About data profiling

Data profiling creates a summary of a data source that is registered with Data Catalog and determines the data type of columns in the data source. The summary mainly contains statistics and graphics to give the user an idea what the registered data is about.

You can create profiling results by:

  • Registering a data source via Jobserver or via Edge, and choosing to profile the data.
  • Importing profiling results via the Catalog API.

You can find the profiling results in Table and Column asset pages.

Profiling process

You can profile data via Edge or via Jobserver. The following table shows the differences.

Part of process

Profiling via Edge

Profiling via Jobserver

Data size There is no data size limit. The Edge site calculates the profiling statistics while reading the data. There is a limit on the size of the data that is used to calculate the profiling statistics. By default, this is 10 GB.
Connectivity Collibra connects to an Edge site. The Edge site is installed in the customer's environment, close to the data source. The Edge site communicates to Collibra Data Intelligence Cloud and other 3rd party systems using an HTTPS connection. Jobserver requires an HTTP proxy to support reverse connectivity.
Register a data source You can only profile the data after you registered a data source and synchronized one or more schemas via Edge. You can start the profiling process via the Configuration tab page on the Database asset page. When registering a data source via Jobserver, options are available to profile the data and create sample data.
Anonymizing data

Profiling happens on the Edge site.
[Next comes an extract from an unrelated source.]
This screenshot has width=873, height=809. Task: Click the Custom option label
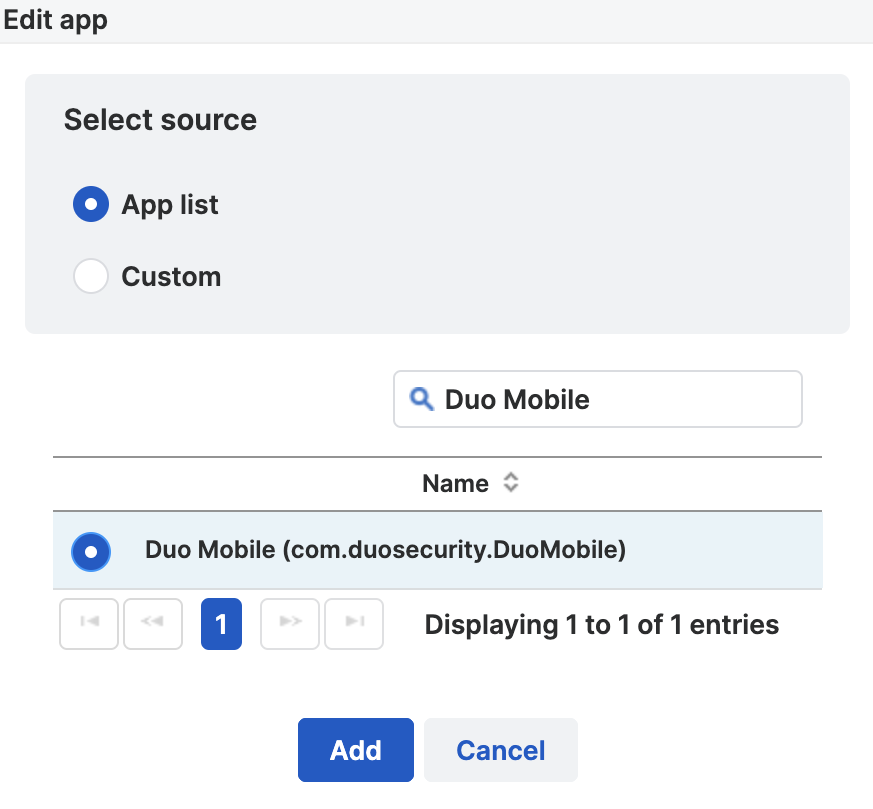click(170, 276)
The profiling results are automatically anonymized for columns of data type Text and Geo before they are sent to Data Catalog. It is not possible to disable the anonymization of these data types.

Settings are available to enable the anonymization of the profiling results.
Classification The classification process starts at the same time as the profiling of the data. The classification process does not start together with the profiling.
Deleting data profiling results Once data profiling results are available, you can only delete them by deleting the assets. To delete data profiling results for a schema, refresh the schema without storing the data profile. See Refresh the schema of a registered data source.